Praat scripting tutorial

Long example: Extracting formant values to a spreadsheet

This next one is very long. Consider this an exam, covering most everything we've learned so far. I would definitely use your fancier text editor with syntax highlighting (see this earlier page), and use the workflow we talked about where you only edit in the nice editor, and "Reopen from file" in Praat's scripting editor. I recommend you try to build the script yourself, and then come back and see how I did it. If you find a better way of doing something, share! The final version I have is in praatTutorial/sampleData/formantBatch.praat . No peeking until you've genuinely tried! (If you STILL haven't downloaded the accompanying files, click on the menu above to go to the download page.)

The plan is to loop through every wav file in a directory, open its TextGrid (we assume it has the same name), get F1 and F2 values for every interval, and write it to a spreadsheet. As a bonus, we'll read in a settings file, so that we can customize the values to read the formants for specific individuals. While we're going to make a quality script, I'm not going to worry at this point about making it really easy to use for non-scripters. We can add that functionality in later if we want.

Take a look at one of the wav and text grid file pairs in praatTutorial/sampleData/formantScript/data. Also take a look at the sample spreadsheet in praatTutorial/sampleData/formantScript/output, which is what we're going to generate.
◇ ◇ ◇ ◇
- **REQUEST 1**: Write out every file or folder path that the Praat tutorial names.
- **REQUEST 2**: According to the Praat tutorial, why will the script read in a settings file? Answer in one or two sentences.
- **REQUEST 3**: Continue the Praat tutorial from the point where it stops.

- **DATA SECTION**:
◇ ◇ ◇ ◇
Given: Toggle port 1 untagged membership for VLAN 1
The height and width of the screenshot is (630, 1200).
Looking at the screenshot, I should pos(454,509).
◇ ◇ ◇ ◇
- **EXPECTED ANSWER 1**:
praatTutorial/sampleData/formantBatch.praat
praatTutorial/sampleData/formantScript/data
praatTutorial/sampleData/formantScript/output

- **EXPECTED ANSWER 2**: The script reads a settings file so that the values used to read the formants can be customized for specific individuals.

- **EXPECTED ANSWER 3**:
As always, create a plan with comments, mine is below. Your outline might be different, or more general than mine. Totally normal. Since I've made this script before I have a more specific idea of what I want to do. See if you can fill in this outline with code and do this project yourself. If you break everything down into smaller tasks, you will eventually end up with one big functional program:

I also recommend that before you make a loop, you get some test code going on a single file.


###### Set up variables
	# input directory
	# out file
	# default formant settings

###### Write spreadsheet header to new file

###### Read in settings file

###### Get a list of wav files in the input directory
	# For each wav file, open the text grid file
		# if we have an entry for this file
		# in our settings file, reset formant variables.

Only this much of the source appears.